Um filme de dança (2014), da cineasta e coreógrafa Carmen Luz, é um filme que discute dança negra documentando artistas de várias gerações e reinventa uma tradição que remonta a Mercedes Batista – primeira bailarina clássica negra no Teatro Municipal do Rio de Janeiro -, e a narrativas diaspóricas pelo Brasil. Nesta breve entrevista, Carmen traz para primeiro plano olhares que atravessam seu trabalho como coreógrafa e cineasta – “construtora de imagens”, como gosta de dizer – tanto no que diz respeito a uma possível condição feminina, quanto a uma relação muito específica entre dança e cinema.
Flavia Meireles: Seria possível pensar em alguma condição de um cinema feminino, ou uma condição feminina de cinema? Você acha que essas coisas têm lugar na sua produção? Como?

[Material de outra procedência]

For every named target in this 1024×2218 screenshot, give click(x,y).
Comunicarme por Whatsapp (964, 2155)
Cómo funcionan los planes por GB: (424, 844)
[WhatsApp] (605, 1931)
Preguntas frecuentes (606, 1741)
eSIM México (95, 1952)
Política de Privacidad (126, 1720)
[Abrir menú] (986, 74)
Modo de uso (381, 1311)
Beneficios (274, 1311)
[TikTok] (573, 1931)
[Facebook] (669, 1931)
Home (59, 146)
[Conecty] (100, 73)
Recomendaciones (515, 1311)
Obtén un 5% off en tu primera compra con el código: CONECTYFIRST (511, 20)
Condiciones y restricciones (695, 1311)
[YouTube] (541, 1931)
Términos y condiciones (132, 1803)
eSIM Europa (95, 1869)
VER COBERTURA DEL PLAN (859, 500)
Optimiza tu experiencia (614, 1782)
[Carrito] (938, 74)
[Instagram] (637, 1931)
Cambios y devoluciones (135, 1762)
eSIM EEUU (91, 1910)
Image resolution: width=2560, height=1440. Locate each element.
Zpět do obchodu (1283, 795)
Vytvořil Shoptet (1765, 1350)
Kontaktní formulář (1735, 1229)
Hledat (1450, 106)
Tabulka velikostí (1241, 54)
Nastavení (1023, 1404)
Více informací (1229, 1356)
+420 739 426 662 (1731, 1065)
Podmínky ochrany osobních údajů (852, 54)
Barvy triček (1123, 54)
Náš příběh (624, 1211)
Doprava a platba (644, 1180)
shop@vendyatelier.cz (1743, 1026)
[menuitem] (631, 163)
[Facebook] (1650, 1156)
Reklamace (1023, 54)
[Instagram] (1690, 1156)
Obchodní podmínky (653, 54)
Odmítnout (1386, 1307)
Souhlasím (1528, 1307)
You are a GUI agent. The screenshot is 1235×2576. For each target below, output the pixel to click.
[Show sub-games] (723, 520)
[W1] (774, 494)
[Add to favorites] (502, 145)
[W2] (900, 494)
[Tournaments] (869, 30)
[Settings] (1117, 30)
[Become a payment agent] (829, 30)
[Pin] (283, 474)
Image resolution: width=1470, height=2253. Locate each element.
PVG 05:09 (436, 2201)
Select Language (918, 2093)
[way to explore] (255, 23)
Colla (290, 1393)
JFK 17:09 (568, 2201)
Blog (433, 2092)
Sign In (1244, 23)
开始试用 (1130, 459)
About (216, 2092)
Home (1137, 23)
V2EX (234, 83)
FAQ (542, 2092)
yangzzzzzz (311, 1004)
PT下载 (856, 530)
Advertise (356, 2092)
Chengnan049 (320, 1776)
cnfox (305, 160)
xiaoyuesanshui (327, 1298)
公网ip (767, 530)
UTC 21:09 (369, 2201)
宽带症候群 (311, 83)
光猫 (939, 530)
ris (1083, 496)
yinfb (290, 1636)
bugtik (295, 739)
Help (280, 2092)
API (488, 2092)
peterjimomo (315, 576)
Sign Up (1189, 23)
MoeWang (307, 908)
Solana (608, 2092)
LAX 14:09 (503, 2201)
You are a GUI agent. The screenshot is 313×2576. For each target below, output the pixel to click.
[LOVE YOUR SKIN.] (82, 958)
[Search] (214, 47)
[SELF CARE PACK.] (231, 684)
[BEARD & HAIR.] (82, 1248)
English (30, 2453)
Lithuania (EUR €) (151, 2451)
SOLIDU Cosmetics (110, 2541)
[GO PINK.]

Carmen Luz: Eu tenho uma visão muito construída do que é ser ligado ao feminino. Quando eu falo nessas construções, elas são cheias de deformações mesmo, mas é, ao mesmo tempo, muito sincero de que o feminino vem de um lugar de muita atenção com as coisas do mundo. O feminino pra mim é isso. E é uma atenção que passa por um lugar de generosidade incondicional. Então, o feminino tem a ver com cuidado. Passa por um lugar que eu chamo de poético, profundo. E, enquanto seres construídos com essa ideia de mulher, como as mulheres negras, desde sempre, foram condenadas, vamos falar assim, a ter uma perspectiva de luta. Então, o feminino pra mim é esse lugar de prestar atenção: de ver como é que a gente pode trabalhar num processo de reunir, intervir e transformar. As mulheres negras foram condenadas a ter esta perspectiva desde sempre porque estão ali preocupadas umas com as outras.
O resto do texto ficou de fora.